Remplacer la reine Margot
Marié pendant près de trente ans à Marguerite de France, la soeur des trois derniers rois Valois, Henri IV débute, en 1593, les premières négociations pour l’annulation de son union. Compréhensive, la reine Margot se plie d’autant plus volontiers à cet impératif dynastique qu’elle obtient l’assurance de conserver son titre de reine, une confortable pension et la jouissance de son bel hôtel de Sens, au faubourg Saint-Germain. Mais le tribunal de la sainte Rote est plus long à convaincre. Même inféconde, l’union a été publiquement consommée…

Mandé à Rome par le roi, l’habile Arnaud d’Ossat, un futur cardinal, plaide la "parenté spirituelle". Henri de Bourbon, le futur Henri IV, était en effet le filleul chrétien du feu Henri II, père de Marguerite. Une clause d'"interdit" pour célébrer un mariage, même si personne à l’époque ne s’en était préoccupé. Finalement, le 24 octobre 1599, le pape Clément VIII signe l’annulation.
Pour remplacer la reine Margot, les ministres d’Henri IV, duc de Sully en tête, sont favorables à Marie de Médicis. Pourtant, âgée de 25 ans, la princesse n’est plus toute jeune pour l’époque. Florence n’est pas non plus une grande puissance territoriale. Et pour le roi capétien, descendant direct de Saint Louis, les pilules rouges du blason Médicis rappellent la fortune par trop récente d’ancêtres apothicaires. Mais si la fiancée est moyennement née, elle est en revanche richement dotée!

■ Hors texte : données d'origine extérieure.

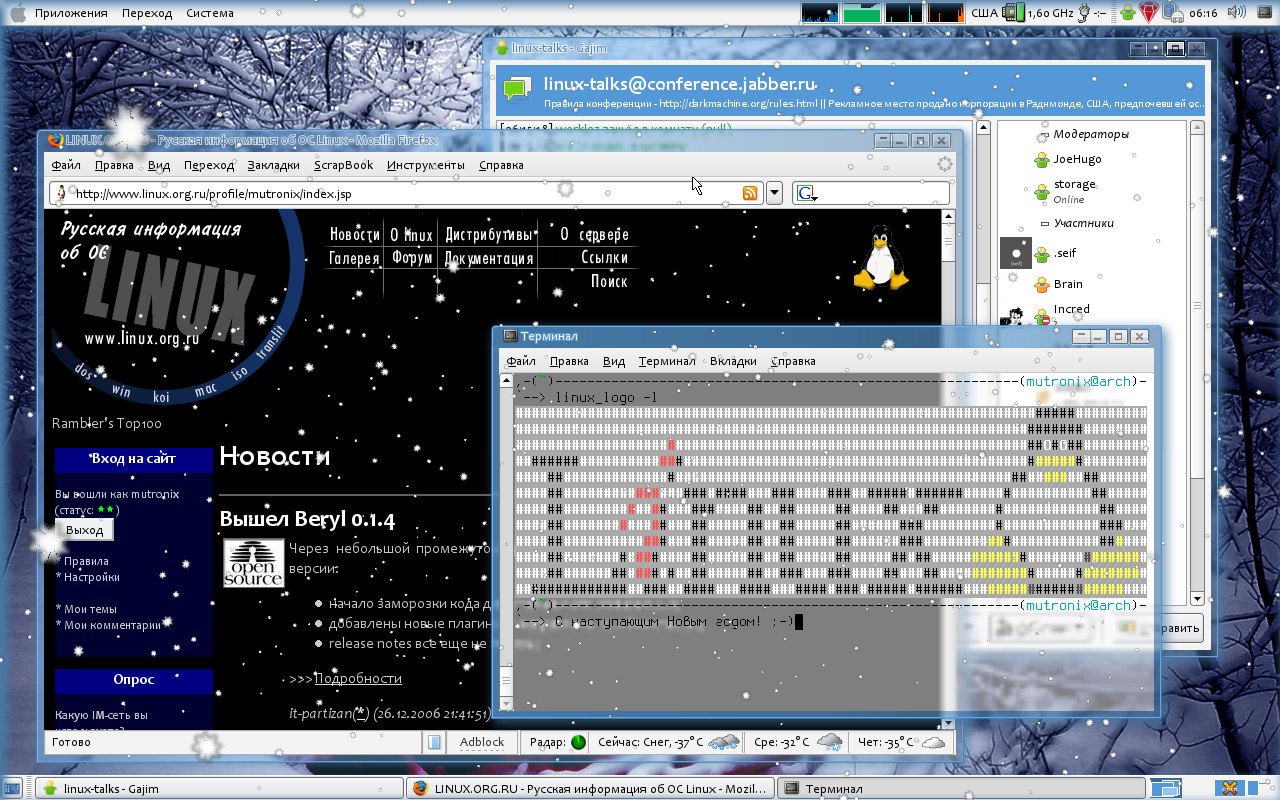Open the URL history dropdown arrow
Viewport: 1280px width, 800px height.
click(774, 194)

Le défunt père et l’oncle de Marie, grands-ducs et prospères banquiers, sont les principaux créanciers du Trésor royal. En épousant le Vert-galant, elle efface, et de la plus agréable des manières, six cents millions de dettes en ducats d’or!

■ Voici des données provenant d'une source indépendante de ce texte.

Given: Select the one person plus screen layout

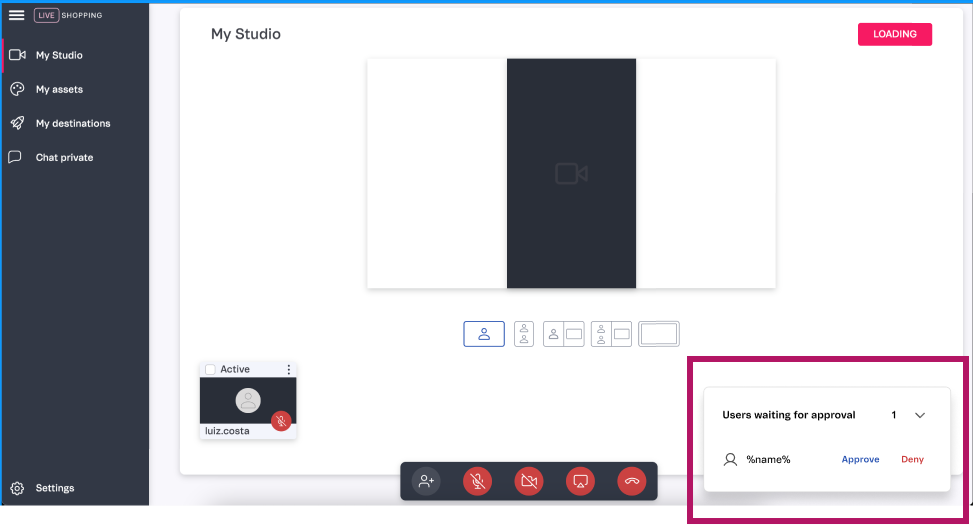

Seule la favorite en titre d’Henri IV, Henriette de Balzac d’Entragues, enrage à l’annonce du mariage. Elle apostrophe violemment le roi: "Quand doit arriver votre grosse banquière?" La réponse n’est pas moins cinglante: "Dès que j’aurai chassé les putains de ma cour!" Querelle d’amants de courte durée… Son mariage célébré, le roi nomme sa maîtresse dame d’atour de la reine.
En septembre 1601, Marie donne naissance au dauphin Louis, le futur Louis XIII. Un mois plus tard, Henriette accouche à son tour d’un fils, Gaston-Henri de Bourbon, duc de Verneuil. Les demi-frères seront élevés ensemble, au palais du Louvre et au château de Saint-Germain-en-Laye.